Last week, in this space, I aired a gripe that I'd been nursing for some time. Social networks like Facebook, I said, teem with positive, cheery, drolly ironic chatter that's a lot more concerned with keeping up appearances than communicating anything resembling reality. It's a bit like a party at which everyone was busy making happy, clever banter, which might have been great if only the party hadn't been going on all day and all night since 2004. The effect, I argued, was a touch phony.
The reaction was nothing if not swift, on Facebook, on Twitter, on websites and in e-mails – which are what pass for “old-fashioned” these days. (Complete, non-snarky sentences, sent in private!) One particularly astute reader wrote in asking whether Facebook users were riled up by my comments.
I'd been a bit wary on that point myself. But here's the funny thing: Facebook users were hardly defensive at all.
To be sure, not everyone agreed with my complaint. Many pointed out that, while there's a lot of disingenuousness going around, they also see a lot of real vulnerability in their Facebook correspondences. Daniel Allen, a blogger in Kitchener, Ont., wrote to say that on the same morning as he read the piece, “one friend changed his status to say he is ‘not a failure, he just looks like one most of the time,' ” prompting other friends to pile on in support. “It might be that the Internet gives us a mask to hide behind,” he noted, “but it does also give us the tools to connect in very honest ways. If we choose to.”

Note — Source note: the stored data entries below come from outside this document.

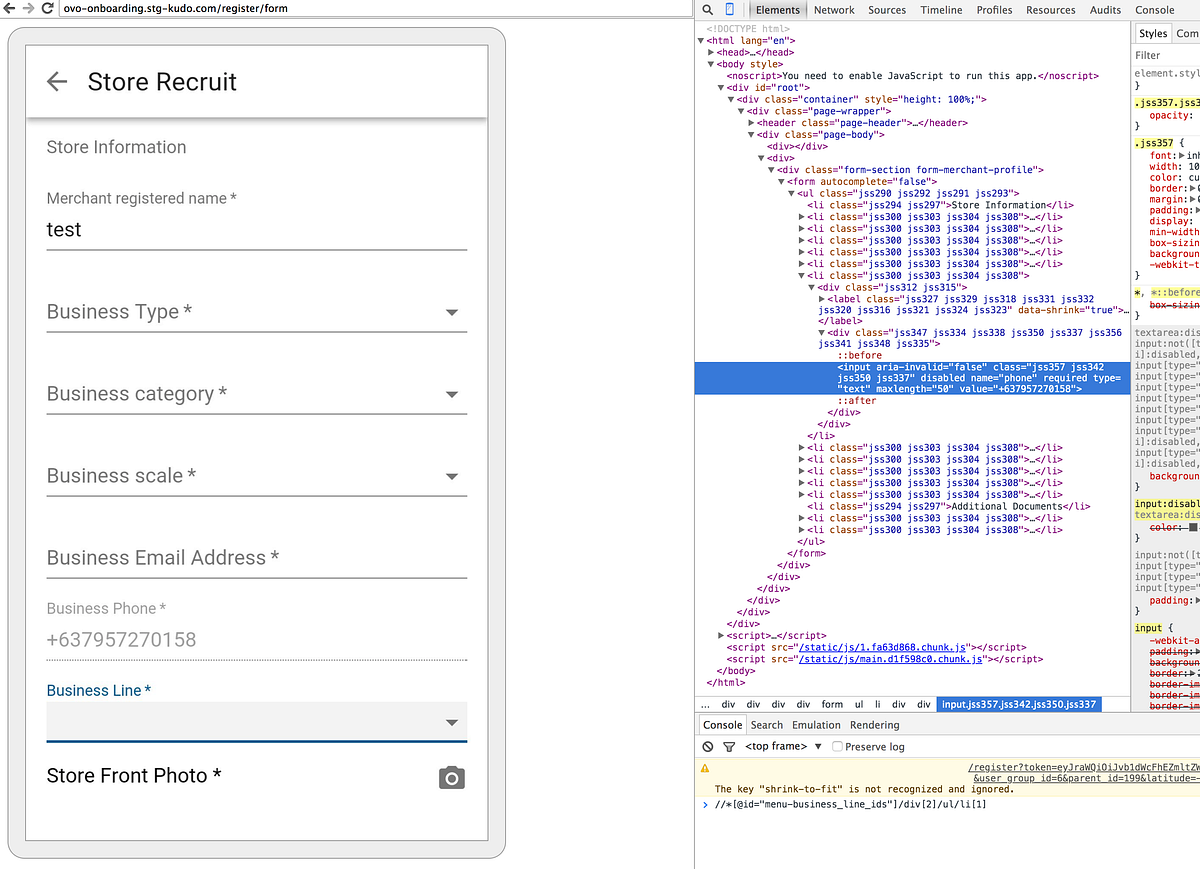The height and width of the screenshot is (869, 1200).
Task: Click the back arrow beside Store Recruit
Action: 57,82
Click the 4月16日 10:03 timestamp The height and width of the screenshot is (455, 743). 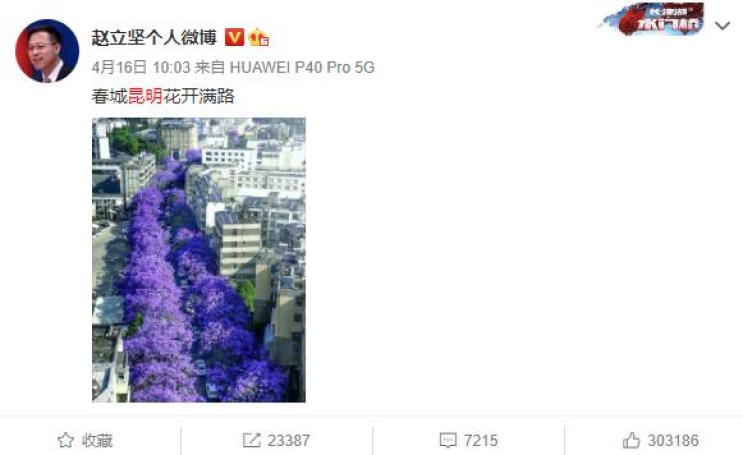tap(141, 67)
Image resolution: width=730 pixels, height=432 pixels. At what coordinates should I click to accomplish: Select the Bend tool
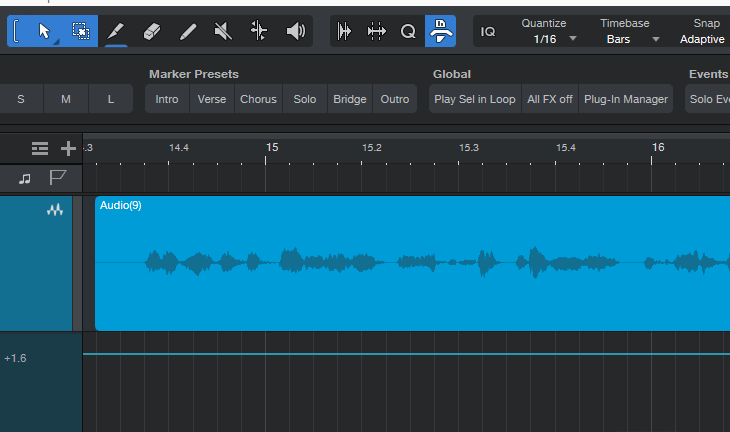(259, 31)
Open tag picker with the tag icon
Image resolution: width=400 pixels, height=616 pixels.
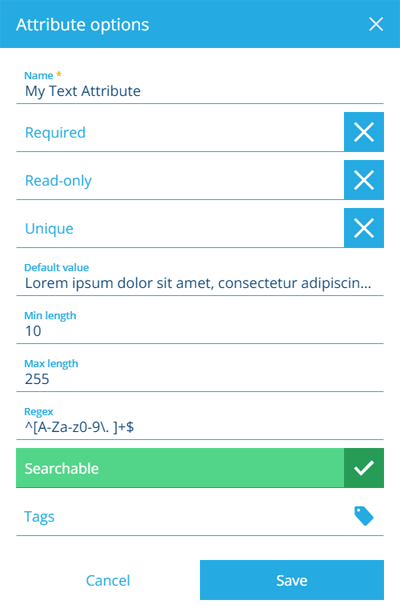point(364,516)
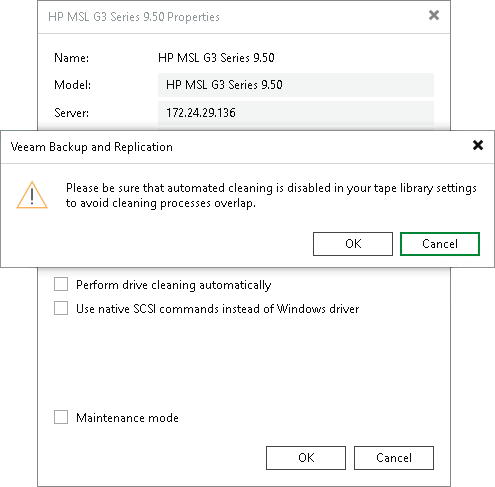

Others suggested that my problem is simply that I have, in the somewhat piercing words of one Globeandmail.com commenter, a “vapid, annoying, and fake” bunch of Facebook friends. (They say hello, by the way.) Still others made the point that much depends on a network's age. Indeed, one Facebook user set up a contest among her adult friends to come up with the most “realistic, non-witty” status update this week, with charming results. And then there was the obligatory contingent that announced they “wouldn't touch Facebook with a barge pole.”

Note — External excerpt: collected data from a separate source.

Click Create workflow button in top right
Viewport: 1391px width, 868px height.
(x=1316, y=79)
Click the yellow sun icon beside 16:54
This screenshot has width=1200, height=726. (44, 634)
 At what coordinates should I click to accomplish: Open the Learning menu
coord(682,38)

I take most of these points as completely valid. Social networks, after all, are enormously subjective things. Everybody's network is different, and no two people see the same thing when they log in. The slice of the Facebook universe I see for myself is limited, a somewhat random selection of 265 people I've bumped into over the past 30-odd years, plus a few I've never met at all.
And while members of my particular cluster might be inclined to produce loads of drolly ironic content, it turns out they're also completely amenable to discussing the topic. Instead of getting angry letters, I kept encountering thoughtful comments from people who enjoy Facebook, take it with a grain of salt, and are merely trying to puzzle through its quirks.
The fact that Facebook culture often errs on the side of snarky is just one of those quirks. Of course, having complained about the prancing phonies, I arrive at a tougher question: what's to be done? I'm not demanding that people become drama queens. There are places on the Web for that, and we avoid them for a reason.
One answer is to try setting the tone that you'd like to see followed; not just putting out messages that push the range of the sayable, but encouraging and responding to people who push boundaries in their own rights. There will always be limits on public discourse, and rightfully so, but the more leeway we have, the better.
Cultural change, however, is always easier when someone volunteers to go first. I have a feeling that the economy might do the dirty work. The party is ending – not just on Facebook, but, we're told, most everywhere. To date, the chattering and chirping I see when I log in isn't just a reflection of a time in my life, but a point in history. These have been boom times, and for all the uncertainty about this planet's future, it has been a prosperous and carefree decade for my young slice of the Facebook universe.
But when people start getting laid off, or are threatened with layoffs, or are threatened with not getting hired in the first place, the mood begins to shift. When one person in a social network broadcasts vulnerability, it can be an awkward aberration. When bad news hits many people at once, we might find a more dramatic range than we knew we had.
The ironic voice isn't going away any time soon, online or off; it's the curse of my generation. We've recognized the fact that, whatever their foibles, social networks are creatures of great potential, as their denizens keep illustrating. I know we'll be able to roll our eyes and laugh to get us through the years ahead. The challenge is keeping it real.